Episode 10 – Filipinos in the Nursing Industry

Are you a nurse?  Do you know someone or are you related to someone in the nursing field? (Hahaha…of course you do!).  Ever wonder why there are so many Filipino nurses in the United States?

The statistics are astonishing.  According to Aaron Terrazas and Jeanne Batalova from the Migrant Policy Institute, nearly one of every four employed Filipino-born women in the United States worked as a registered nurse.  Among the 666,000 Filipino-born female workers in the U.S. age 16 and older employed in the civilian labor force in 2008, 22.9% (or 152,000) reported working as registered nurses (Source: MPI).

In our latest episode, TFAL speaks with Catherine Ceniza Choy, the foremost scholar on Filipinos in the nursing industry.  She is a Professor and a former Chair of the Department of Ethnic Studies at UC Berkeley (Go Bears!).  She is also a core faculty member of the Center for Southeast Asia Studies, and an affiliated member of the Center for Race & Gender.  Her research expertise includes Asian American history, Filipino American studies, immigration history, adoption studies and nursing history.

Ceniza-Choy

TFAL got a chance to discuss Ceniza-Choy’s award-winning book Empire of Care: Nursing and Migration in Filipino American History (Duke University Press, 2003), which explored how and why the Philippines became the world’s leading exporter of nurses to the United States.
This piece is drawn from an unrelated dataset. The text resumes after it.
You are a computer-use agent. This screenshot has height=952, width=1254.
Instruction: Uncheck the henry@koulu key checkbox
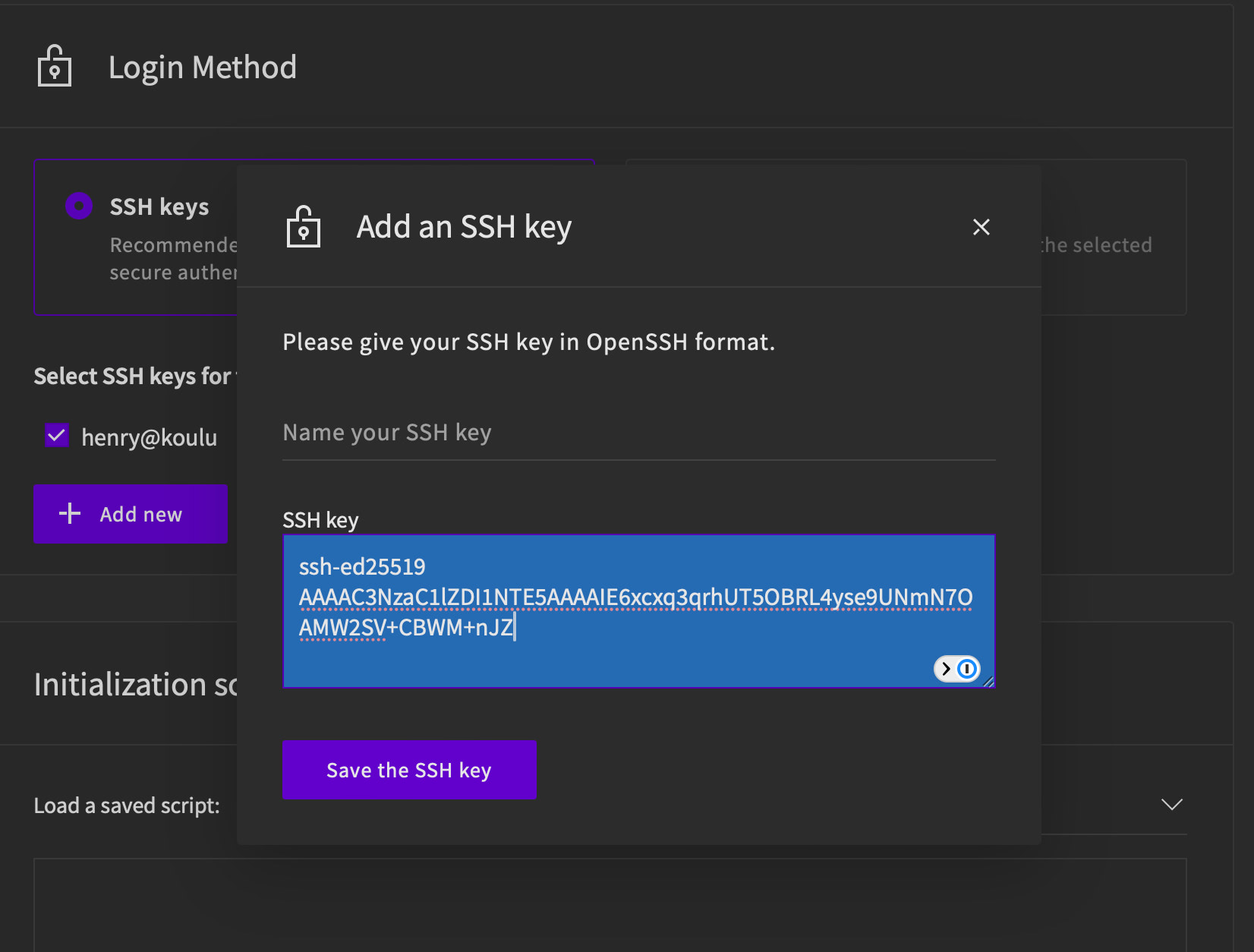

You can purchase your copy of her excellent book here:  Empire of Care: Nursing and Migration in Filipino American History.  Also, check out her latest book, Global Families: A History of Asian International Adoption in America.

Listen through the embedded player below, download directly here, or subscribe to us on iTunes here.

Are you a nurse and would like to share your experience?  Email it to us at thisfilipinoamericanlife@gmail.com.  Or better yet, leave a voice message on the TFAL hotline (805) 394-TFAL and maybe, just maybe, we’ll play it on our next podcast episode!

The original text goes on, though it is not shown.